Support the analog economy with your choices. Buy the book from the independent bookshop. Take the meeting over coffee rather than Zoom when you can. Attend the local event when the default option is to stream something alone. These are not sacrifices. They are investments in the infrastructure of a free and connected life.
And write. Not to post. Write to think. Jim Rohn, whose words I first encountered in a Chicago ballroom in 1995 and which launched a journaling practice I have maintained ever since helped me understand that the discipline of putting your own thoughts into your own words. The practice of writing one’s thoughts by hand, in your own time, is one of the most powerful acts of self-authorship available to any person. It is wu wei applied to the interior life: not forcing the insight, but creating the conditions in which it can arise.
The Wager Worth Losing Sleep Over
I am placing my bet on the river.
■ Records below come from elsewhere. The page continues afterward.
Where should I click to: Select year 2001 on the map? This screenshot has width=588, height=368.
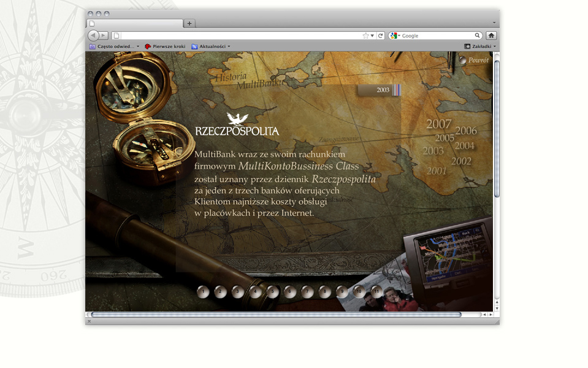pos(437,171)
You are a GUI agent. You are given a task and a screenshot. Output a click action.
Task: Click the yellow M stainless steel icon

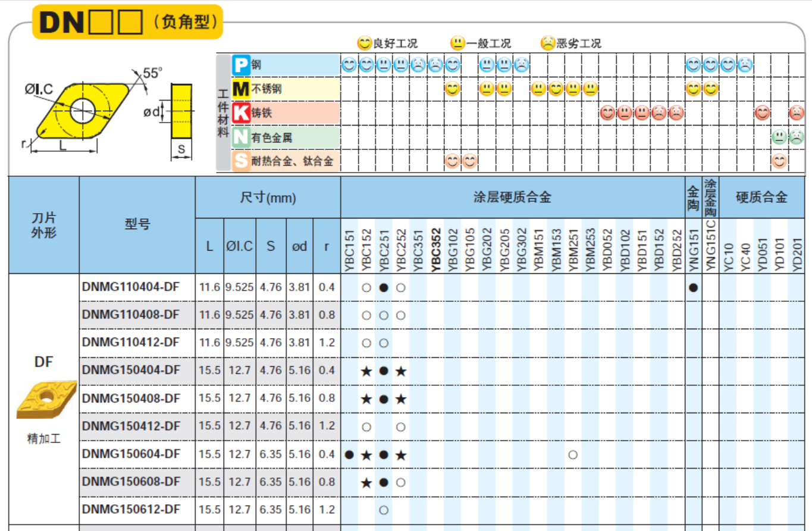pos(241,89)
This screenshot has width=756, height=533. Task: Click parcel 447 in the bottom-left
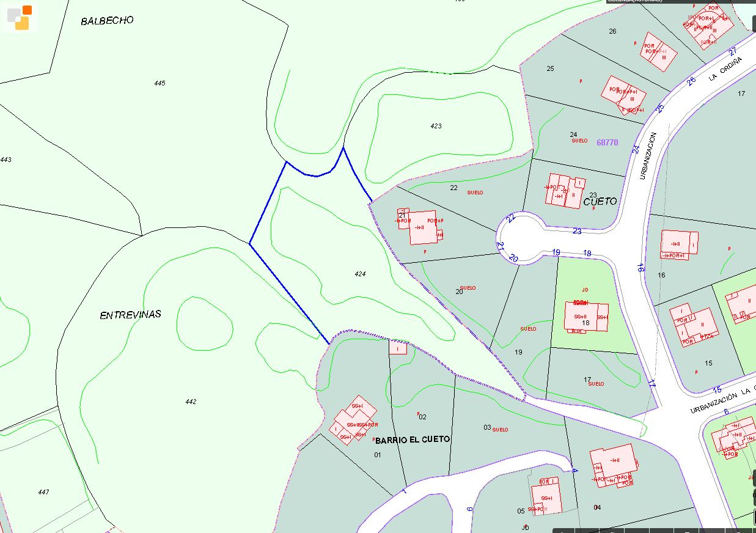pos(43,492)
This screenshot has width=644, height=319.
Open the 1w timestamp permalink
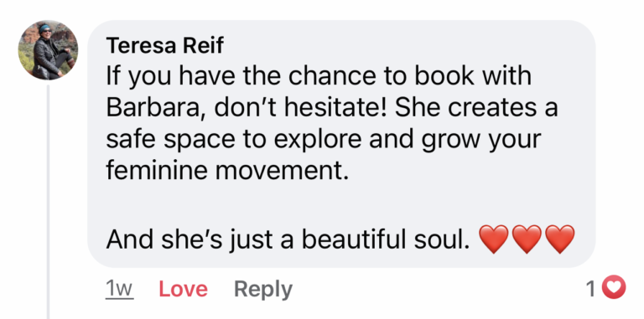point(120,289)
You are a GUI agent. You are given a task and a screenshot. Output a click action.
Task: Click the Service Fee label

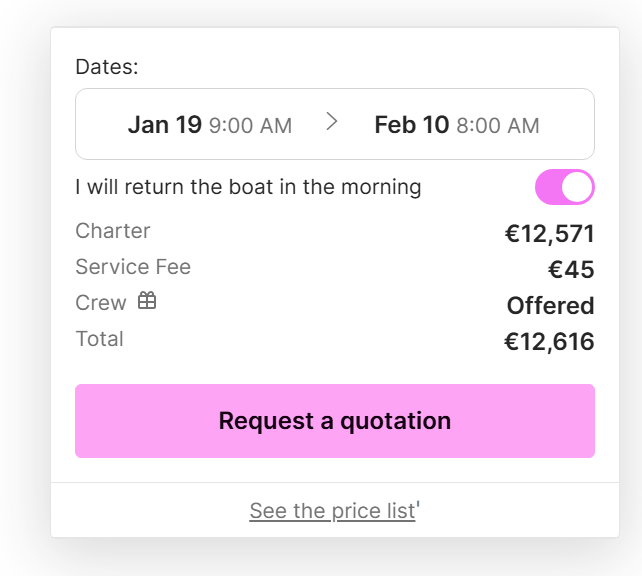[x=133, y=267]
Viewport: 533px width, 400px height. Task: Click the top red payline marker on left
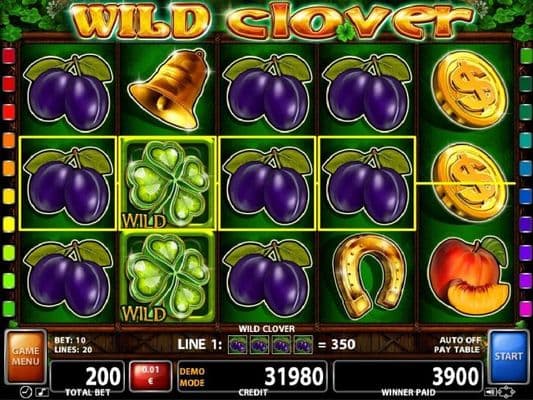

I am betting on the entrepreneur who shows up to the chamber event with genuine curiosity and stays past the comfortable hour because something real is happening in the room. I am betting on the couple who put their phones in a drawer at dinner and remember, with some surprise, that they actually like each other. I am betting on the book club meeting in a local living room, the civic gathering that runs long, and the coffee conversation that starts at two in the afternoon and ends when the barista gives you a look.
I am betting, in the language of Lao Tzu, on the eternal pattern: The more vigorously you force, the more deeply you exhaust yourself. The more tightly you try to manage, optimize, and automate the human, the further you drive us underground. But underground does not mean gone. Underground means gathering pressure. Underground means the river remembers where it is going.
David Sax has given us the language for what many of us have been feeling: that the future is not a more seamless continuation of the digital present. The future belongs to those who understand what the screen cannot provide, which is presence, consequence, texture, and the irreplaceable electricity of two human beings fully inhabiting the same moment together.
The Tao that can be optimized is not the eternal Tao. The connection that can be simulated is not the connection we were made for.
I believe that the analog world is not waiting somewhere in the past, wrapped in nostalgia and cassette tapes. Rather, it is cued up for the next conversation you are brave enough to have face to face, unhurried, unscripted, and unrepeatable. It is waiting every time you choose the room over the feed, the person over the platform, the handshake over the notification. That in my view is true freedom.